Record of the marriage of John Edwards and Ann Lilley  both of the parish of Ingleby who married at Foremark church 3rd Novmber 1779.

I'll never know but it is intriguing and worth musing over on this dark, wet, windy and dismal day. 

Below some photos of Repton taken in October 2010 when we visited after looking at the villages mentioned above.


Arch from the old Priory with Repton School behind

St Wystan's Church

Repton Cross or Market Cross







Saturday, February 01, 2020

A Bear Hunt and The Bee Tree

On Wednesday we took advantage of the morning sunshine and visited The Brampton in nearby Newcastle.

 We walked through the parkland and the sensory garden towards the museum.


Inside something was happening

Not in here - the wartime kitchen - where there is always something to spot that you recognise from childhood. 

A lot of these things were still around in grandparents' houses in the 1950s.

Upstairs in the street scenes something was afoot!

Something was distinctly out of place.

Why was Paddington Bear in an Edwardian doctor's surgery?

Why was this little fellow in the antiques shop when he doesn't look so very old?

Did Pooh Bear ever ride a rocking horse?  Perhaps he did.

 Oh, I see we were on a Bear Hunt!

Outside we found something new - The Bee Tree.  It was created by local artist Anthony Hammond.  Here is a -link- to his website.

Wood carvings in the trunk of an old tree

It shows the different aspects of the life of a bee.

Different stages of a developing hive

Plus below a Bee B&B where live bees could lodge.  

It was being used as some of the holes were covered in old leaves.
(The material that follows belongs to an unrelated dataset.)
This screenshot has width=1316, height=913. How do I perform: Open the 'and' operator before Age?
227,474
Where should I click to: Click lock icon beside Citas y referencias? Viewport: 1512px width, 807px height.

I assume the bee on the top is the Queen Bee.

The tree was also home to other things - Tinder Fungus.

As well as various kinds of fungus and mosses.


Meanwhile some things remained the same.  The statue of the 1914 -1918 VAD nurse based on a quote from Vera Brittain's 'Testament of Youth' - she lived just around the corner - is still sitting reading her letter from the front. Here is a - link - to a post I wrote about the statue in 2016.

Whilst nearby stands the silhouette of women in WW1, including Vera Brittain, hoping for 'No More War.'   Here is a - link - to more about it.


In the grass under the trees there were signs of spring.

It had been a lovely morning to be out and about seeing old things and discovering new ones.